*Extracted information:*
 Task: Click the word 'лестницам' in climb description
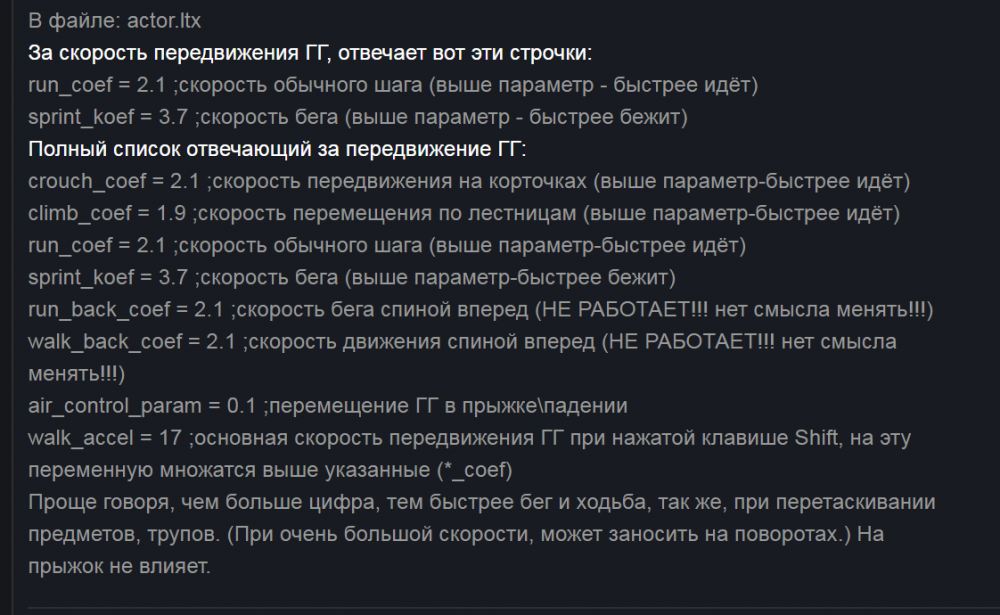click(x=529, y=213)
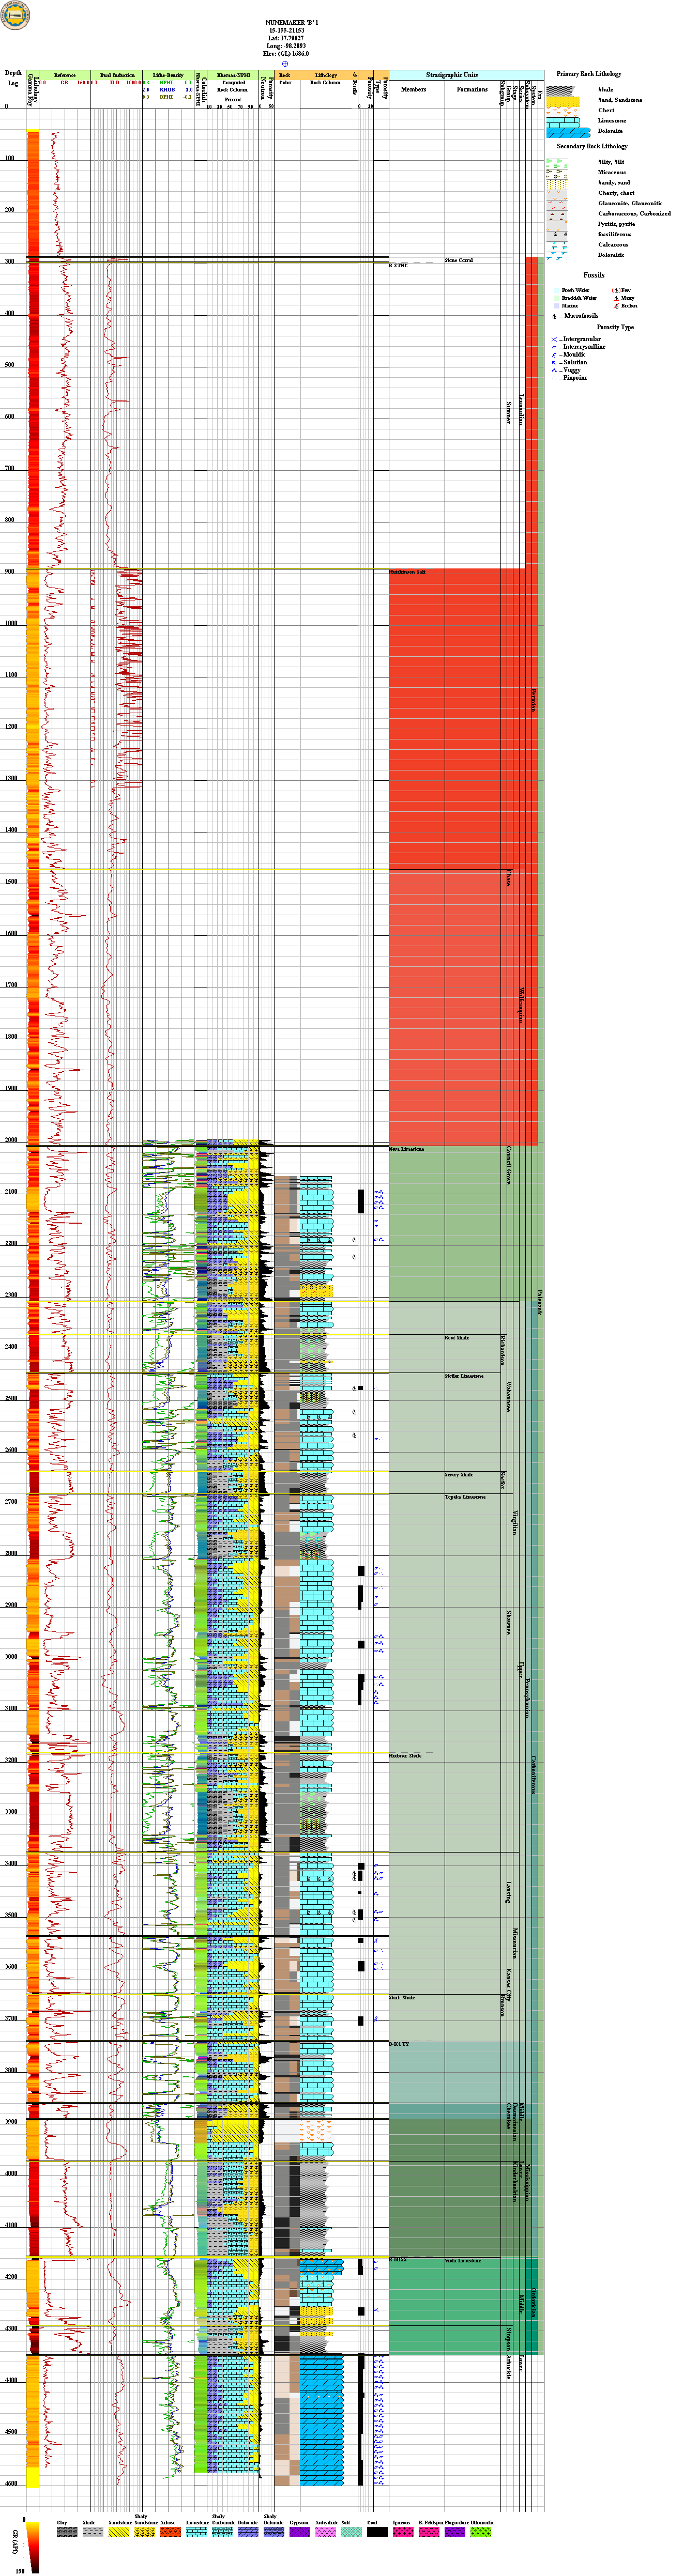684x2576 pixels.
Task: Select the Vuggy porosity symbol
Action: pos(554,370)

*Short problem:* Rewrite all of the items above, replacing "climb description" with "route description" and leaving every other word unchanged. Omit the pictures from your answer.

*Answer:*
 Task: Click the word 'лестницам' in route description
click(x=529, y=213)
684x2576 pixels.
Task: Select the Vuggy porosity symbol
Action: pos(554,370)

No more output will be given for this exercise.